■ **Prompt**: Please reproduce the records below line for line, keeping every character unchanged.

BEGIN Listed entries

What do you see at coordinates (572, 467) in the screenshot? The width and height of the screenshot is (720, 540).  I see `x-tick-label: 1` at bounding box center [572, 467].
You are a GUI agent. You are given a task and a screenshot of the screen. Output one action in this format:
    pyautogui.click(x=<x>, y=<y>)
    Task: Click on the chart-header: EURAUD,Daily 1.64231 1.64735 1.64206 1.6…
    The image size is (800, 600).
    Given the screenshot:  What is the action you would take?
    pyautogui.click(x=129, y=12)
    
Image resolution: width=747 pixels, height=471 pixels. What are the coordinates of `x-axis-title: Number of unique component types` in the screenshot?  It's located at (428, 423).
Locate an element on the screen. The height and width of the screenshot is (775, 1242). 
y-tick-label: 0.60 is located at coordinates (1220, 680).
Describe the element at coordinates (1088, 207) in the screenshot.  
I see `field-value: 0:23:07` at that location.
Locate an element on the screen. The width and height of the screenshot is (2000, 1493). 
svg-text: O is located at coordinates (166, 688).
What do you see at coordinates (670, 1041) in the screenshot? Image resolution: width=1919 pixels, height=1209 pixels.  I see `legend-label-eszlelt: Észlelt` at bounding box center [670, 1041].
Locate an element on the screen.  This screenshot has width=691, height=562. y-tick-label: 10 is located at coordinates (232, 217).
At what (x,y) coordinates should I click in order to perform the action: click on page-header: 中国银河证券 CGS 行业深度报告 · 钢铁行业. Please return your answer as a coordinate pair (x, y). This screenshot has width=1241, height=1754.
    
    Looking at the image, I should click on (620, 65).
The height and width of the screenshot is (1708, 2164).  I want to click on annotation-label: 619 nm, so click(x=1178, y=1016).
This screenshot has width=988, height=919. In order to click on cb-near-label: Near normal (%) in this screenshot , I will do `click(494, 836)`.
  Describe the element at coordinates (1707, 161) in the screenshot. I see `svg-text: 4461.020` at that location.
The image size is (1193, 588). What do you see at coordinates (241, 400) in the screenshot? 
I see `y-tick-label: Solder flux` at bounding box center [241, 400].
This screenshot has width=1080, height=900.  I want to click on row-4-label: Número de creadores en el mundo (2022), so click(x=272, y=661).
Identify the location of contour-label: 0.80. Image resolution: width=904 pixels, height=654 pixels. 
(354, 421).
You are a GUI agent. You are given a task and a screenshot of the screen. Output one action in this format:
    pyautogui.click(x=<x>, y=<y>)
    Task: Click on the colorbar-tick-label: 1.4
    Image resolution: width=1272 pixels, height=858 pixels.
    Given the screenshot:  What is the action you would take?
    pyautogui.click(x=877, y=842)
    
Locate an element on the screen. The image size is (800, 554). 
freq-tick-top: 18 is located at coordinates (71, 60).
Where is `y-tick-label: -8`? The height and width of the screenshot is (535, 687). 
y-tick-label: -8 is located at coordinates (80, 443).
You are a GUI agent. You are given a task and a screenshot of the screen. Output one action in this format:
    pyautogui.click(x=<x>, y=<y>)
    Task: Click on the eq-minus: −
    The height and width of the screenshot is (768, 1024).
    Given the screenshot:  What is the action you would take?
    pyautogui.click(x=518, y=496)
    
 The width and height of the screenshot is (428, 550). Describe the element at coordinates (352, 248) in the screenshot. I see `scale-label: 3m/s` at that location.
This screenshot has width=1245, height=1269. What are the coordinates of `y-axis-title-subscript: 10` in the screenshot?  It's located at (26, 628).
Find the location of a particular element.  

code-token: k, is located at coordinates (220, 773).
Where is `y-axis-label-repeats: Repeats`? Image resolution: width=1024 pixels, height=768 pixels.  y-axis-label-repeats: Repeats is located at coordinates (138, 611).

END Listed entries

■ **Reply to the exercise**:
What do you see at coordinates (572, 467) in the screenshot? The width and height of the screenshot is (720, 540).  I see `x-tick-label: 1` at bounding box center [572, 467].
You are a GUI agent. You are given a task and a screenshot of the screen. Output one action in this format:
    pyautogui.click(x=<x>, y=<y>)
    Task: Click on the chart-header: EURAUD,Daily 1.64231 1.64735 1.64206 1.6…
    The image size is (800, 600).
    Given the screenshot:  What is the action you would take?
    pyautogui.click(x=129, y=12)
    
Image resolution: width=747 pixels, height=471 pixels. What are the coordinates of `x-axis-title: Number of unique component types` in the screenshot?  It's located at (428, 423).
Locate an element on the screen. The height and width of the screenshot is (775, 1242). 
y-tick-label: 0.60 is located at coordinates (1220, 680).
Describe the element at coordinates (1088, 207) in the screenshot.  
I see `field-value: 0:23:07` at that location.
Locate an element on the screen. The width and height of the screenshot is (2000, 1493). 
svg-text: O is located at coordinates (166, 688).
What do you see at coordinates (670, 1041) in the screenshot? Image resolution: width=1919 pixels, height=1209 pixels.  I see `legend-label-eszlelt: Észlelt` at bounding box center [670, 1041].
Locate an element on the screen.  This screenshot has width=691, height=562. y-tick-label: 10 is located at coordinates (232, 217).
At what (x,y) coordinates should I click in order to perform the action: click on page-header: 中国银河证券 CGS 行业深度报告 · 钢铁行业. Please return your answer as a coordinate pair (x, y). This screenshot has width=1241, height=1754.
    
    Looking at the image, I should click on (620, 65).
The height and width of the screenshot is (1708, 2164).  I want to click on annotation-label: 619 nm, so click(x=1178, y=1016).
This screenshot has width=988, height=919. In order to click on cb-near-label: Near normal (%) in this screenshot , I will do `click(494, 836)`.
  Describe the element at coordinates (1707, 161) in the screenshot. I see `svg-text: 4461.020` at that location.
The image size is (1193, 588). What do you see at coordinates (241, 400) in the screenshot? 
I see `y-tick-label: Solder flux` at bounding box center [241, 400].
This screenshot has width=1080, height=900.  I want to click on row-4-label: Número de creadores en el mundo (2022), so click(x=272, y=661).
Identify the location of contour-label: 0.80. Image resolution: width=904 pixels, height=654 pixels. 
(354, 421).
You are a GUI agent. You are given a task and a screenshot of the screen. Output one action in this format:
    pyautogui.click(x=<x>, y=<y>)
    Task: Click on the colorbar-tick-label: 1.4
    Image resolution: width=1272 pixels, height=858 pixels.
    Given the screenshot:  What is the action you would take?
    pyautogui.click(x=877, y=842)
    
Locate an element on the screen. The image size is (800, 554). 
freq-tick-top: 18 is located at coordinates (71, 60).
Where is `y-tick-label: -8`? The height and width of the screenshot is (535, 687). 
y-tick-label: -8 is located at coordinates (80, 443).
You are a GUI agent. You are given a task and a screenshot of the screen. Output one action in this format:
    pyautogui.click(x=<x>, y=<y>)
    Task: Click on the eq-minus: −
    The height and width of the screenshot is (768, 1024).
    Given the screenshot:  What is the action you would take?
    pyautogui.click(x=518, y=496)
    
 The width and height of the screenshot is (428, 550). Describe the element at coordinates (352, 248) in the screenshot. I see `scale-label: 3m/s` at that location.
This screenshot has width=1245, height=1269. What are the coordinates of `y-axis-title-subscript: 10` in the screenshot?  It's located at (26, 628).
Find the location of a particular element.  

code-token: k, is located at coordinates (220, 773).
Where is `y-axis-label-repeats: Repeats`? Image resolution: width=1024 pixels, height=768 pixels.  y-axis-label-repeats: Repeats is located at coordinates (138, 611).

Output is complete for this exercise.